While the parliamentary opposition’s amendments to five key clauses are vital for checks and balances, the legislative process is moving at a snail’s pace, allowing the reality to go untreated.

As a nation, it is imperative to confront administrative decay within the ministry of health.

It is an open secret that alleged procurement irregularities have often taken precedence over patient dignity.

We do not necessarily need more money; we need to root out the rot.

We need lifestyle audits for procurement officials who become overnight millionaires while psychiatric wards lack basic security and, at times, proper medication.

A public health system that primarily serves the elite but leaves the rural poor to suffer undiagnosed is a failure of the social contract between a government and its people.

The current state of affairs is a double-edged sword.

It affects both the providers and the vulnerable.

Our healthcare workers operate in high-stress environments without adequate security or therapeutic support.

In some cases, nurses have cause to fear for their lives, as reported this week.

To be mentally ill in Namibia is to be stripped of dignity.

Patients requiring restraint are often not handled humanely, exacerbating their trauma.

In some cases, patients are sent back into communities without medicine or support.

In other cases, they are accused of witchcraft, or are labelled crazy by those who don’t understand mental illness.

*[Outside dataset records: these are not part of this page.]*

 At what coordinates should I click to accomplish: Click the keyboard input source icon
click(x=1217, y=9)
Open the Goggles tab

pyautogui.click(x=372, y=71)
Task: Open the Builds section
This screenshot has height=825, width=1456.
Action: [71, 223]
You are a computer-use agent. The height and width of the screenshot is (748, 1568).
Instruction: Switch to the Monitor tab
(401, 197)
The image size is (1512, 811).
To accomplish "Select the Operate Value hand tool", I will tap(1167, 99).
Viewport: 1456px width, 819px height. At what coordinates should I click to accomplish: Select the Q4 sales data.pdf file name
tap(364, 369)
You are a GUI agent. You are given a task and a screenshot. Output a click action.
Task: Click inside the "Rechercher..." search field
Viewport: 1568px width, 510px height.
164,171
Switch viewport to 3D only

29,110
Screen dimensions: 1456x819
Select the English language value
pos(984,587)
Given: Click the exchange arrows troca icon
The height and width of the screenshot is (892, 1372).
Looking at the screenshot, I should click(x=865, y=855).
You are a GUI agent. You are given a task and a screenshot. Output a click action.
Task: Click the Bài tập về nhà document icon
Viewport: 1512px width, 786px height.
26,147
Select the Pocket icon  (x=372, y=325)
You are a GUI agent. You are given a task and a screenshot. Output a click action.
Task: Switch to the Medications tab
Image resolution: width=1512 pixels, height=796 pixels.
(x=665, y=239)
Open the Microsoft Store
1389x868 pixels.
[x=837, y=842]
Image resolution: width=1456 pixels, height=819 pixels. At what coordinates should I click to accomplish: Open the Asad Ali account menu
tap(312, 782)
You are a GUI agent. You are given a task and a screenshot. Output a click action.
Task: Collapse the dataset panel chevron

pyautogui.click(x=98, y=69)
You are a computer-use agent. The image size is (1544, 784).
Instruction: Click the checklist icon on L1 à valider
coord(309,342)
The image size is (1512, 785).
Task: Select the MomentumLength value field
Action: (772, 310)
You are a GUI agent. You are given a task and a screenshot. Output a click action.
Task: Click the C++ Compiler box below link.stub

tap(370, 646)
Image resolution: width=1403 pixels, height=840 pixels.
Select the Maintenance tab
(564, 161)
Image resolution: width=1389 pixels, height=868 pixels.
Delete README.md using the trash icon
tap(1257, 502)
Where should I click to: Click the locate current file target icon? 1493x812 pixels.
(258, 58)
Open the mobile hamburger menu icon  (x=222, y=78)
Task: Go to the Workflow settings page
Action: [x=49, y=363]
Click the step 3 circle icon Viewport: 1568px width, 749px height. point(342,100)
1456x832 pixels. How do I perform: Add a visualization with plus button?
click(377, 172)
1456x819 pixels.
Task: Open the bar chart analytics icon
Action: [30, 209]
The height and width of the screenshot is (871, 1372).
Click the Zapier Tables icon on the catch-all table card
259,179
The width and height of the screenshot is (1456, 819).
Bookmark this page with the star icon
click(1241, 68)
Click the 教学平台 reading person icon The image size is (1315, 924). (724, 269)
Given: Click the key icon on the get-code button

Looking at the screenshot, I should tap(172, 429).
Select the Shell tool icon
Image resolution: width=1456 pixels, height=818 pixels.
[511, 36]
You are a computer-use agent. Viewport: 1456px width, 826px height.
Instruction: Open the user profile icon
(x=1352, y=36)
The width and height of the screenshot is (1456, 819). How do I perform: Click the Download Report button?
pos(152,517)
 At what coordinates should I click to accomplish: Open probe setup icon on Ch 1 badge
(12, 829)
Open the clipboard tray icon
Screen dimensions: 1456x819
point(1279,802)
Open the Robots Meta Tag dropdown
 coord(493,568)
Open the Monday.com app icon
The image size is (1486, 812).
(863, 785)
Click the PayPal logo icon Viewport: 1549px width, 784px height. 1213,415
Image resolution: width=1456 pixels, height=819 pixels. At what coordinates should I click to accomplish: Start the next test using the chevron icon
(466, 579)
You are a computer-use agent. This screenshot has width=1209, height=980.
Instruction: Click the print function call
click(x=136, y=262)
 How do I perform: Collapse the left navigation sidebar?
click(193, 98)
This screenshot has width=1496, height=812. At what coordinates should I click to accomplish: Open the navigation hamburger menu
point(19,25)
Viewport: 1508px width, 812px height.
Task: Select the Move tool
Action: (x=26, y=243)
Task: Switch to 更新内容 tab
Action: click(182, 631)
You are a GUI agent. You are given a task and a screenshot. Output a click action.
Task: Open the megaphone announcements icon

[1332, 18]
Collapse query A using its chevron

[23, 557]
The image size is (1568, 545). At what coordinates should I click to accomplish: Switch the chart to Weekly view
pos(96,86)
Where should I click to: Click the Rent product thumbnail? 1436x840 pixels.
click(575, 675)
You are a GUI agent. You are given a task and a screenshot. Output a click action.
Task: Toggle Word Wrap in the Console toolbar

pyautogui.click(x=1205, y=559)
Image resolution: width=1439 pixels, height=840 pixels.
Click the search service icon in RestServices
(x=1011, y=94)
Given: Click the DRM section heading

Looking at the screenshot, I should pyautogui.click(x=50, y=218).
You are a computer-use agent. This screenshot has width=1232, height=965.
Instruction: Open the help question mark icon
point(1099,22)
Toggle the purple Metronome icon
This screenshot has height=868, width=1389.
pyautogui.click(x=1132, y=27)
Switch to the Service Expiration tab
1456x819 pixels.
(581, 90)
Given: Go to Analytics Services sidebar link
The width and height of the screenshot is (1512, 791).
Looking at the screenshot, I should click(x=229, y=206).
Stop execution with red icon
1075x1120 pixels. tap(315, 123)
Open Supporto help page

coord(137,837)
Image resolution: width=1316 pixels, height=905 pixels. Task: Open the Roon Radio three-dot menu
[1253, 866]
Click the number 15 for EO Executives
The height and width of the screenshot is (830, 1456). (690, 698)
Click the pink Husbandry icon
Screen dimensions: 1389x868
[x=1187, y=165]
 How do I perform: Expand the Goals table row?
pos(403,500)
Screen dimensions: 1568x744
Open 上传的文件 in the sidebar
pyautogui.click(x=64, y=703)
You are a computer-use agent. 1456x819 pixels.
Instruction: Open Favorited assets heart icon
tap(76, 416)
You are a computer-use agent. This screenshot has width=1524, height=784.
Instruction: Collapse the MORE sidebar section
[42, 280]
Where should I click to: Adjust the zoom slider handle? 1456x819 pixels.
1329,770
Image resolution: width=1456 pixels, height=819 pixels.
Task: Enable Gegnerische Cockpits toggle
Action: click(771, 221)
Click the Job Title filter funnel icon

Let’s start with what we have.

This requires immediate security audits to fortify psychiatric wards, ensuring both patient safety and public security.

Furthermore, we need to prioritise police training that integrates mental health crisis intervention as a core competency to prevent injuries or further death.

Finally, we need to appoint professionals who will prioritise clinical outcomes over tender allocations.

The tragedy of Giano Seibeb, the man found naked at State House, and of the man who was shot dead at Otjiwarongo should be the final wake-up call.

If we treat mental health as a secondary concern, we are not just failing the vulnerable, we are compromising the safety of our society.

The time of going through the motions is over.

We need to act before the next tragedy becomes unavoidable.